* [TASK PROMPT]: Where the word "computer" shows up in the entries below, please copy the whole line.

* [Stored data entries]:
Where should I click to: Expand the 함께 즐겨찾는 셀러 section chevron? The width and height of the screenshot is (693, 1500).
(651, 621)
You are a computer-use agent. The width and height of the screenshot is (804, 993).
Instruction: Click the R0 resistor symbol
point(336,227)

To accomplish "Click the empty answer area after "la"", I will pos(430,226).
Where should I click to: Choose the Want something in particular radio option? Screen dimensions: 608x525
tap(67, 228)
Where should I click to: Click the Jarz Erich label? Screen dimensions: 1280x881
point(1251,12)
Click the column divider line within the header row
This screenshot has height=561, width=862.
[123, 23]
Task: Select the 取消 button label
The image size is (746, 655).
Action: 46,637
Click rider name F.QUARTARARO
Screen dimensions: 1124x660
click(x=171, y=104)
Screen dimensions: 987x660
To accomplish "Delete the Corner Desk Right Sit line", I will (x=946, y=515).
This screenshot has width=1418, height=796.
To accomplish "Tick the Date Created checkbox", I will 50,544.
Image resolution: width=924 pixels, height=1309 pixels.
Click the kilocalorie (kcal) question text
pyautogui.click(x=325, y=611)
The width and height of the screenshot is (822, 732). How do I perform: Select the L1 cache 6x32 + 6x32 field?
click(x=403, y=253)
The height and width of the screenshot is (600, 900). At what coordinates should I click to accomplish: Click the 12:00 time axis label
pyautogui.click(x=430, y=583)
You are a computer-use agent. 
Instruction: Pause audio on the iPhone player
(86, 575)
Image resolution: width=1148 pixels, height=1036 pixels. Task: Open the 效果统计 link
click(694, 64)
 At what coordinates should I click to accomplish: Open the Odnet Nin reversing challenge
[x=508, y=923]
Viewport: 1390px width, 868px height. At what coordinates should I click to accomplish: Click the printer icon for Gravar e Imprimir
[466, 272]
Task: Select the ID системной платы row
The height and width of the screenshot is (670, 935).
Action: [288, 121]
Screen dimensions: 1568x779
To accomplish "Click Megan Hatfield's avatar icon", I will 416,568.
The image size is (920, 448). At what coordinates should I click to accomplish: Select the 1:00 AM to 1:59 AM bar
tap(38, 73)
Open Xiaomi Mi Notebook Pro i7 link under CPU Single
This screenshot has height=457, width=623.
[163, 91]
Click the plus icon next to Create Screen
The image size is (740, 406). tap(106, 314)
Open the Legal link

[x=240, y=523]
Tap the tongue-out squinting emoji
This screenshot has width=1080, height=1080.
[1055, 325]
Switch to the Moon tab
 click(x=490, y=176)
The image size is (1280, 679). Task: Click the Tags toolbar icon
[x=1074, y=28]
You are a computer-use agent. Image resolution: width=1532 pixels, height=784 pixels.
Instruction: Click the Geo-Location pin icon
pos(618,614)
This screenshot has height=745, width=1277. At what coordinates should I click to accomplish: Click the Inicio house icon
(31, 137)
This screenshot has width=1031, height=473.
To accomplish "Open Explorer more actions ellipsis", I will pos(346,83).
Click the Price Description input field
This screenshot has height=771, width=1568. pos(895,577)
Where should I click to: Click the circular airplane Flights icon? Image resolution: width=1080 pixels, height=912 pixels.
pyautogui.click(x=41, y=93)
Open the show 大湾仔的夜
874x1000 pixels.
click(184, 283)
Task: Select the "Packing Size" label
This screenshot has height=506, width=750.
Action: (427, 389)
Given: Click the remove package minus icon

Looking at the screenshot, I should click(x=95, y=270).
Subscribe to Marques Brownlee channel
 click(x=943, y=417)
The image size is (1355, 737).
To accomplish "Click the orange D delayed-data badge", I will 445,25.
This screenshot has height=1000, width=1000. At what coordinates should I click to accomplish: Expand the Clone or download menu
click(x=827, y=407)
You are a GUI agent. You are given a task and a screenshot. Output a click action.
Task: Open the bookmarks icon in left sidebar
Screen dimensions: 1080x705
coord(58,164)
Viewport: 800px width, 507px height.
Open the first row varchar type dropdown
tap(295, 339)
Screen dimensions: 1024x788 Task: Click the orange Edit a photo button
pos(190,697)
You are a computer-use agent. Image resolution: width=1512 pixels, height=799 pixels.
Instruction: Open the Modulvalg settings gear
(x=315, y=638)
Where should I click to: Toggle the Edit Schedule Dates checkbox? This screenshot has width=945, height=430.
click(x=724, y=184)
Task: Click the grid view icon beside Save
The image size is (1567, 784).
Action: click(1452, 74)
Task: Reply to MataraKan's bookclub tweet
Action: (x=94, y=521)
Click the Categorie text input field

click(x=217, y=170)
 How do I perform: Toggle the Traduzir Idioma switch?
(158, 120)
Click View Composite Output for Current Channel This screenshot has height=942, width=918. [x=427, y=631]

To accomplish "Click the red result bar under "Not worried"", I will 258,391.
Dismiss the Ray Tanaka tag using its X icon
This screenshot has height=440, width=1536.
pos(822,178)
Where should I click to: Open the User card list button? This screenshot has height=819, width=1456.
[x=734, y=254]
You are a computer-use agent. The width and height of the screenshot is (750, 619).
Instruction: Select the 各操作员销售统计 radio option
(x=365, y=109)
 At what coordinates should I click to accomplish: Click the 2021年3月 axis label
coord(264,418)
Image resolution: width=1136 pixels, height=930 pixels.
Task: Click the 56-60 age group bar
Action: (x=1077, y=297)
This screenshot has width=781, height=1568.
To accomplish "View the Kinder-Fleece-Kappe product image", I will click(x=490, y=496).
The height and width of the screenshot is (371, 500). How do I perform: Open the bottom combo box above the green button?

* [TASK RESPONSE]:
You are a computer-use agent. The width and height of the screenshot is (804, 993).
You are a computer-use agent. 
You are a computer-use agent. Image resolution: width=1532 pixels, height=784 pixels.
You are a computer-use agent. Image resolution: width=1512 pixels, height=799 pixels.
You are a computer-use agent. The width and height of the screenshot is (750, 619).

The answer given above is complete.